Effect of fludrocortisone in the management of hyponatremia after aneurysmal subarachnoid hemorrhage.

Abstract

Aneurysmal subarachnoid hemorrhage (aSAH) is associated with significant morbidity, particularly related to delayed cerebral ischemia (DCI). Hyponatremia, defined as a serum sodium level < 135 mmol/l, is a common complication of aSAH and is associated with the development of DCI. Fludrocortisone is used to decrease natriuresis and improve hyponatremia, but has failed to demonstrate a reduction in the frequency of cerebral vasospasm or DCI. Using the ProReSHA database, we retrospectively analyzed the impact of fludrocortisone on the development of DCI in patients hospitalized in neurocritical care unit after aSAH and presenting hyponatremia.

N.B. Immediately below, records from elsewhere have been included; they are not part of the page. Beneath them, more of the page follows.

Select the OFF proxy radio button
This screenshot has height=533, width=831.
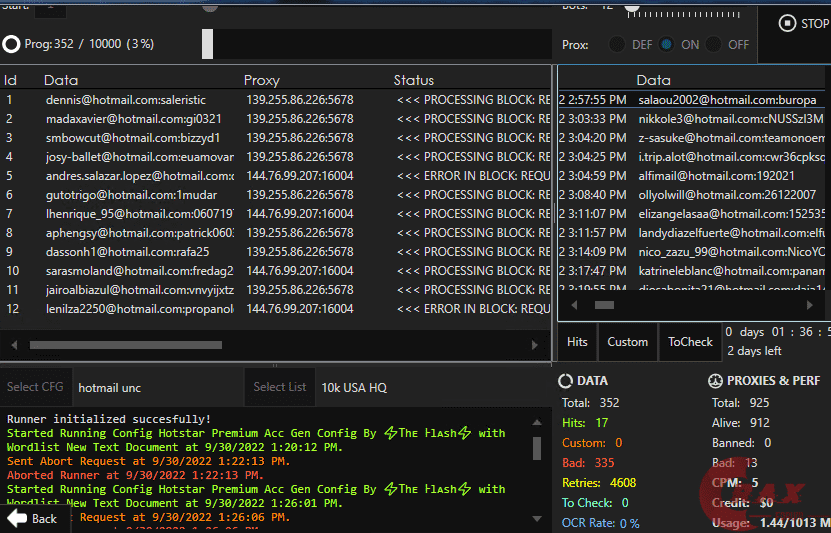(x=714, y=44)
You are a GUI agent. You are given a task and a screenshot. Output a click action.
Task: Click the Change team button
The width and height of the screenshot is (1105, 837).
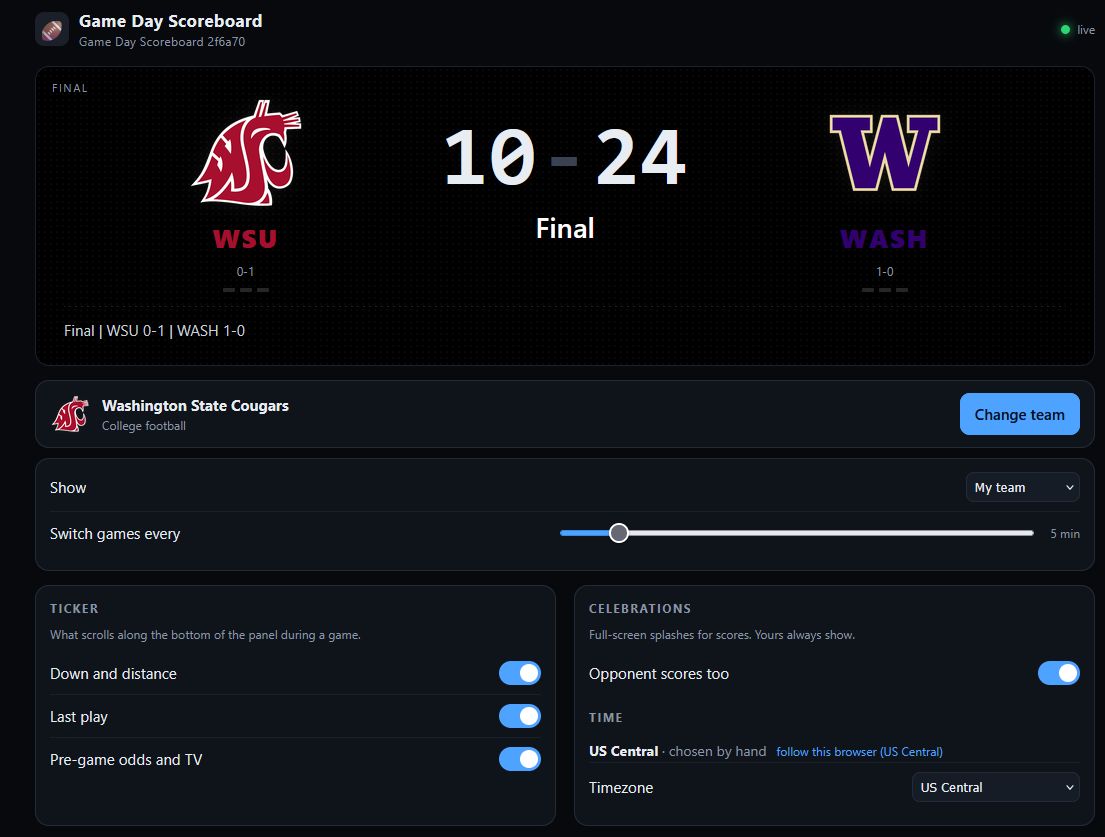click(1020, 414)
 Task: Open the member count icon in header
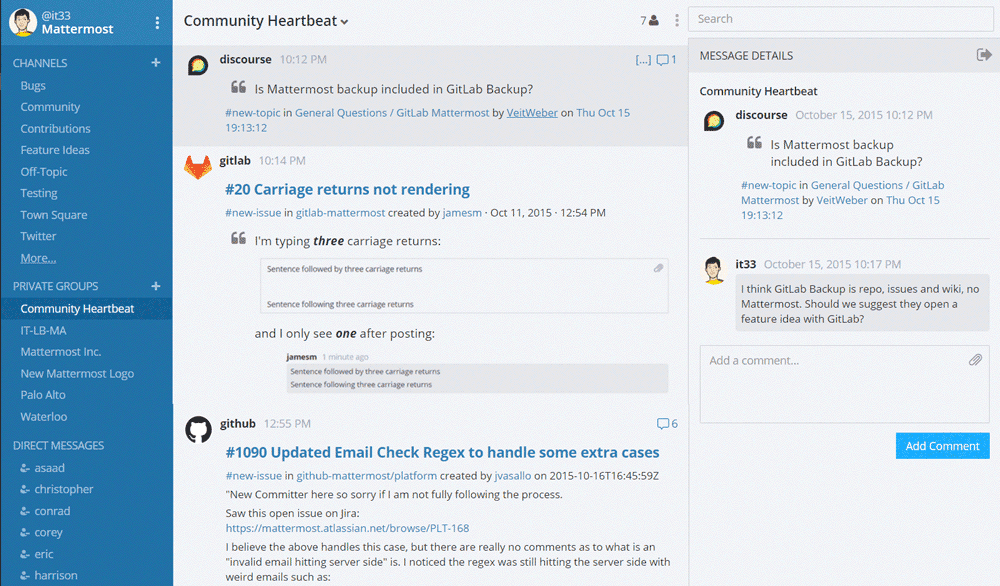coord(650,20)
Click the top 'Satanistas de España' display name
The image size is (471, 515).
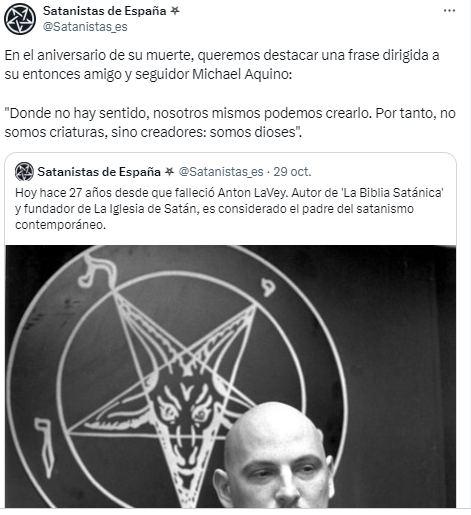point(105,11)

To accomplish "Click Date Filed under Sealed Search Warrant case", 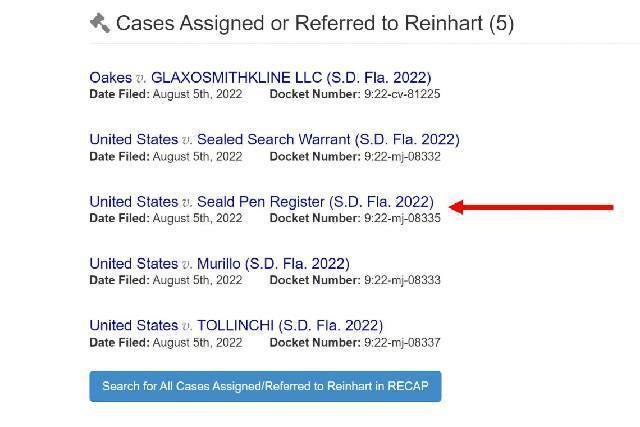I will 165,155.
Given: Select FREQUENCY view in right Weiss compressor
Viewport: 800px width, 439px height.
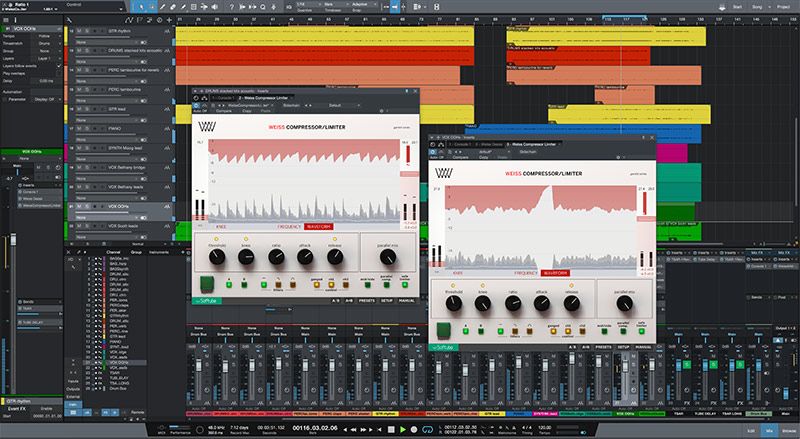Looking at the screenshot, I should click(527, 271).
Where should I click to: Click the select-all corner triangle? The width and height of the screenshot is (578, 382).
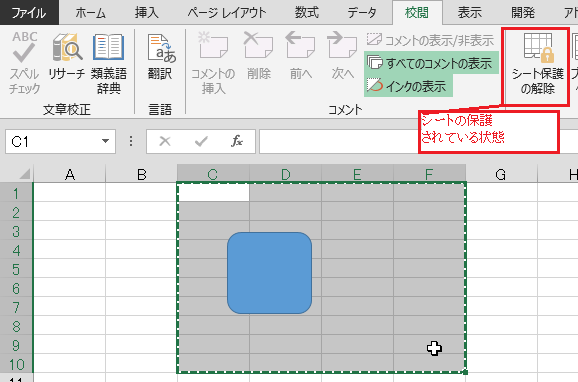(24, 173)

Two hundred sixteen patients were included, 88 in the fludrocortisone group and 128 in the control group. DCI occurred in 35 (39.8%) patients in the fludrocortisone group and 34 (26.6%) in the control group (p = 0.058). Hyponatremia was significantly deeper in the fludrocortisone group than in the control group (median [interquartile range]: 130 [128-131] vs. 132 [131-133] mmol/l; p < 0.001), and lasted longer (6.0 [4.0-8.3] vs. 3.0 [2.0-5.0] days; p < 0.001). An ancillary analysis stratified according to the etiology of hyponatremia (cerebral salt wasting syndrome or syndrome of inappropriate secretion of antidiuretic hormone) also found no significant difference regarding DCI occurrence (33.3% vs. 44.6%; p = 0.238) but a significantly lower natriuresis in the cerebral salt wasting syndrome group (225 [187-308] vs. 293 [253-359] mmol/d; p = 0.01). Fludrocortisone did not prevent the development of DCI in patients admitted to a neurocritical care unit for an aneurysmal subarachnoid hemorrhage and presenting with hyponatremia. Effect of fludrocortisone in the management of hyponatremia after aneurysmal subarachnoid hemorrhage.